TORONTO –Canadian animator Alan Barillaro has had a hand in some of Pixar’s biggest hits including “A Bug’s Life,” “Monsters, Inc.” and “WALL-E,” but the Ontario native managed to soar to solo success at the helm of his Oscar-nominated debut film “Piper.”
Barillaro’s animated short about an adorable baby sandpiper searching for food on the beach landed a coveted spot in theatres where it screened with Pixar’s feature-length smash “Finding Dory” – 2016’s top-grossing film.
“It started with this idea of seeing these little shorebirds on the beach that run away from the waves – it felt like such a character to me,” Barillaro said in a phone interview from Pixar Animation Studios in Emeryville, Calif., where he has worked for nearly two decades.

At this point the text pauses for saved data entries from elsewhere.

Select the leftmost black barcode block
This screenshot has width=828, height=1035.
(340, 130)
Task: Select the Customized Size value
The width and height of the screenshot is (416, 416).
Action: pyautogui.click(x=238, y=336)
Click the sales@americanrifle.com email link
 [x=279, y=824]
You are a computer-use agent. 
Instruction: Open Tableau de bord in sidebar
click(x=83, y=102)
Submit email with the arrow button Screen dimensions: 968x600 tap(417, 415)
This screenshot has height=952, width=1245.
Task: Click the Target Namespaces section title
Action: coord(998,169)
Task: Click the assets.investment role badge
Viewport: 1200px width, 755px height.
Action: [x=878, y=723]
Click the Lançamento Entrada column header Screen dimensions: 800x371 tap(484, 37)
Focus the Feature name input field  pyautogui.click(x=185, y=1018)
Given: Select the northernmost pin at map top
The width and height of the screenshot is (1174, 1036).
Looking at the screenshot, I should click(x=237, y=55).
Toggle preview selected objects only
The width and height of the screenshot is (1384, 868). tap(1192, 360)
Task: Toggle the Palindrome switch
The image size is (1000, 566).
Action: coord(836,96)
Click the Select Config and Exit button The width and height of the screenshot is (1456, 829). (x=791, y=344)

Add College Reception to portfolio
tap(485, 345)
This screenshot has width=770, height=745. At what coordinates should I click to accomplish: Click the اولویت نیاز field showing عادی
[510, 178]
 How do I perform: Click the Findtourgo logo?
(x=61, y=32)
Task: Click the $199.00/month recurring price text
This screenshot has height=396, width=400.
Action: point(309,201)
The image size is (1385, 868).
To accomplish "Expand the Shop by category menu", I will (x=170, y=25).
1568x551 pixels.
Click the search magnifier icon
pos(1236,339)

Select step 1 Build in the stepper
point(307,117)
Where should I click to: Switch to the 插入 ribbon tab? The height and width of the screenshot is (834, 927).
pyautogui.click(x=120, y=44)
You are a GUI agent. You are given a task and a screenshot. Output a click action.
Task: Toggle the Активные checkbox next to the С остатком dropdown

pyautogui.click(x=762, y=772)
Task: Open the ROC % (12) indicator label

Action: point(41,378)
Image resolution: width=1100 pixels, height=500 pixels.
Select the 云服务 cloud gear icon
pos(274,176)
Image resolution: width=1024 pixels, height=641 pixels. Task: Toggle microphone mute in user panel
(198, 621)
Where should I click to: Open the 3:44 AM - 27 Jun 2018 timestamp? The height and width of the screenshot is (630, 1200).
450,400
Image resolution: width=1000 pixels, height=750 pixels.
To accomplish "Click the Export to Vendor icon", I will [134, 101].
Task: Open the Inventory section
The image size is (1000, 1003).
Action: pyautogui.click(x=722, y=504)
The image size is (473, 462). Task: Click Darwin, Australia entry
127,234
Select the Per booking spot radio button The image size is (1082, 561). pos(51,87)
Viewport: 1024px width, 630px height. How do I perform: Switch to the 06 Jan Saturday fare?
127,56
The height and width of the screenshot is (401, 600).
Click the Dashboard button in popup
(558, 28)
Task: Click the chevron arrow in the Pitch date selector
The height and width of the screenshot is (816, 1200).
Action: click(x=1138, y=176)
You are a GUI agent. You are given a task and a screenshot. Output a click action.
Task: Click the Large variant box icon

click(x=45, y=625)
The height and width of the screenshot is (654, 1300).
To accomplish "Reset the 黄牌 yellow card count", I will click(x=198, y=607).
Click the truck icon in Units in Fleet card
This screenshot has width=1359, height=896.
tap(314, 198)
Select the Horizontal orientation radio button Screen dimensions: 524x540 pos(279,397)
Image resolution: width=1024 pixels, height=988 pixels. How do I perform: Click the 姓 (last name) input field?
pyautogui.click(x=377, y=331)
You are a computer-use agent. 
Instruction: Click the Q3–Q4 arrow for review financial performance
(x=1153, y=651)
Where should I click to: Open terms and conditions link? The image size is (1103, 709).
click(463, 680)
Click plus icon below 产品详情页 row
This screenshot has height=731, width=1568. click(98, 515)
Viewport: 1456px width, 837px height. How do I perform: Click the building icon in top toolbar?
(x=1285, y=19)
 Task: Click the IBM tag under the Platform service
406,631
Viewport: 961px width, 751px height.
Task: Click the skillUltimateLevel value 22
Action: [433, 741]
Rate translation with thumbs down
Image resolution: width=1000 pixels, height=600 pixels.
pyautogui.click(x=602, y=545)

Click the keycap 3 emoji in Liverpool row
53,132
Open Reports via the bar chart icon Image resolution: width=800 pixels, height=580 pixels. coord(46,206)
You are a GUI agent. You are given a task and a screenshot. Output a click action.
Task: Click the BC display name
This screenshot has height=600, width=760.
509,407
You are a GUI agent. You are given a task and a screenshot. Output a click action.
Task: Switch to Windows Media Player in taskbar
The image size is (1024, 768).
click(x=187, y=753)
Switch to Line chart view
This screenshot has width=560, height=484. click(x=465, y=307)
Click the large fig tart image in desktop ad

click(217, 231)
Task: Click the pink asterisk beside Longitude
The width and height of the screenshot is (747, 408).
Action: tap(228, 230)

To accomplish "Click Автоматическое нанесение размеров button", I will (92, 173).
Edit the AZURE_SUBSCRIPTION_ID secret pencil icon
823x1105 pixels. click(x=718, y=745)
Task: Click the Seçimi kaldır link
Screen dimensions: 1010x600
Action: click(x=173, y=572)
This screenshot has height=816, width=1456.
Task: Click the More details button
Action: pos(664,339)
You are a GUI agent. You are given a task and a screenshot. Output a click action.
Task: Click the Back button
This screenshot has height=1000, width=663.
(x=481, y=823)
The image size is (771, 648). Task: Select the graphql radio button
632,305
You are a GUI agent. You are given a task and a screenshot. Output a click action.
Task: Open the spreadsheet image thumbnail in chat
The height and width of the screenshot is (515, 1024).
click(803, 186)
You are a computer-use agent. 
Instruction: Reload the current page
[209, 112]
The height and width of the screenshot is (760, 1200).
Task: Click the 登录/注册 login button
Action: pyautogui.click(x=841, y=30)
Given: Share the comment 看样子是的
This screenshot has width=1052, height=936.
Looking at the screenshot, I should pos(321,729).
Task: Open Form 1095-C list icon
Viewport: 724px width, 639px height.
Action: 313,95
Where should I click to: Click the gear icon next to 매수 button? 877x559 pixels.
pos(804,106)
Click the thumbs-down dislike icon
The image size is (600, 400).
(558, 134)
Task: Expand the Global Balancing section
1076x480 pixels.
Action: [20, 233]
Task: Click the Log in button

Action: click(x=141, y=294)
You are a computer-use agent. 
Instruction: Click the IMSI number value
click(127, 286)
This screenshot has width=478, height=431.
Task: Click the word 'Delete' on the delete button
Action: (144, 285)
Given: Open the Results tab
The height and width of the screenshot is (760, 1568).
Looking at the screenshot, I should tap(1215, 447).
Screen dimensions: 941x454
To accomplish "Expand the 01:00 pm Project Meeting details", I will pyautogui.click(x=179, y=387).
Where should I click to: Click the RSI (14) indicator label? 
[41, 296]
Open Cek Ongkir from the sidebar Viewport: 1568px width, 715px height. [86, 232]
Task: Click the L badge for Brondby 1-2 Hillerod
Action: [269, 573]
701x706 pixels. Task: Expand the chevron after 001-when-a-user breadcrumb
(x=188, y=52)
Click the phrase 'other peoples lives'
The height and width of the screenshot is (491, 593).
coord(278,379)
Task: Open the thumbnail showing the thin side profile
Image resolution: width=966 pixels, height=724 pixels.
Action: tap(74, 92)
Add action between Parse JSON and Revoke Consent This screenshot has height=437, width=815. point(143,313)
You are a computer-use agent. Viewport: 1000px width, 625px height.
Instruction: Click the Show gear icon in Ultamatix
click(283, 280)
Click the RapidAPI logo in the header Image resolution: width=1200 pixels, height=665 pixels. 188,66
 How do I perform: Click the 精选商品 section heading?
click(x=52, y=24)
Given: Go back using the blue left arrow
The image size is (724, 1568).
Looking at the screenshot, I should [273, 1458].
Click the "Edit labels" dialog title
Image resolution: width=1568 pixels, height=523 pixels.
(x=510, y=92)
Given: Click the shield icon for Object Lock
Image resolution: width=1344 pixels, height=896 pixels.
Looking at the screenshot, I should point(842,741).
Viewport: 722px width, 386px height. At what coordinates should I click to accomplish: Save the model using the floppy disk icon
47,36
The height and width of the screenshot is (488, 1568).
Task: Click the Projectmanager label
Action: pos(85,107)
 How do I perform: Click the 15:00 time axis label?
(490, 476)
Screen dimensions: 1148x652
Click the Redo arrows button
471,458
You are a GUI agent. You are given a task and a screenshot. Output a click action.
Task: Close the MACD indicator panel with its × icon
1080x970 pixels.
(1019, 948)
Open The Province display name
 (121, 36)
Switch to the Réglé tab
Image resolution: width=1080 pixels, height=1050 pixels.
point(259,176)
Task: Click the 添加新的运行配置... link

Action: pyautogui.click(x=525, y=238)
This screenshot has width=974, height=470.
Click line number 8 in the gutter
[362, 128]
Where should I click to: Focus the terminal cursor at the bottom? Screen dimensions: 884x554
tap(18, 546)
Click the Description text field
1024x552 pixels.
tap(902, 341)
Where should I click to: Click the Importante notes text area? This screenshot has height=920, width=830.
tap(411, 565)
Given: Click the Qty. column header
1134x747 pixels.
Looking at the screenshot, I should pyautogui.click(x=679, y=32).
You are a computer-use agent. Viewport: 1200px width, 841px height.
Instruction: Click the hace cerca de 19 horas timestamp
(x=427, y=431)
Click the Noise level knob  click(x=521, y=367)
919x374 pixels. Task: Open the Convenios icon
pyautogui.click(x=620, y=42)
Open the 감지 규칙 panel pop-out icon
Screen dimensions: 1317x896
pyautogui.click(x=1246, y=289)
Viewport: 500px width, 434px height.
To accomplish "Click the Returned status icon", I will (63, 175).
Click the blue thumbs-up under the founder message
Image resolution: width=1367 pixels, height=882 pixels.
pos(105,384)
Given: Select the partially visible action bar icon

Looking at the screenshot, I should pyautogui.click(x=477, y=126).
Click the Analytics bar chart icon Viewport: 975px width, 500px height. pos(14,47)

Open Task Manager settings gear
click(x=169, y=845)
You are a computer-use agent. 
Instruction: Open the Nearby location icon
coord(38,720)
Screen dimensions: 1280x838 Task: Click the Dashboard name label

“I thought that was so compelling that where this bird has to eat is also something that they look – to me – frightened of.”
Barillaro’s six-minute film is one of three projects from Canadian animators in contention for an Oscar on Sunday. “Pear Cider and Cigarettes” directed by Vancouver’s Robert Valley, and “Blind Vaysha” by Montreal’s Theodore Ushev are also in the running for a golden statuette.
“There’s a legacy of great animation from Canada that you feel really proud to be a part of,” said Barillaro, a graduate of Sheridan College in Oakville, Ont.
Barillaro grew up in Chippawa, Ont., near Niagara Falls, with a longtime love of drawing. During high school, he landed an internship at the Animation House in Toronto where he became “hooked” on the craft.
Barillaro said one of his earliest and most meaningful teachers was Sheridan instructor Charlie Bonifacio, whose son, Evan, also works at Pixar and served as an animator on “Piper.”
“It’s kind of a special treat to have one of the teachers that taught you to animate in the first place, and to be honoured with having his son working on his first film.”
Barillaro made a conscious decision not to have any dialogue in “Piper,” leaving sounds of chirping birds, crashing waves and other staples of beach life punctuated by a whimsical score to help convey the story.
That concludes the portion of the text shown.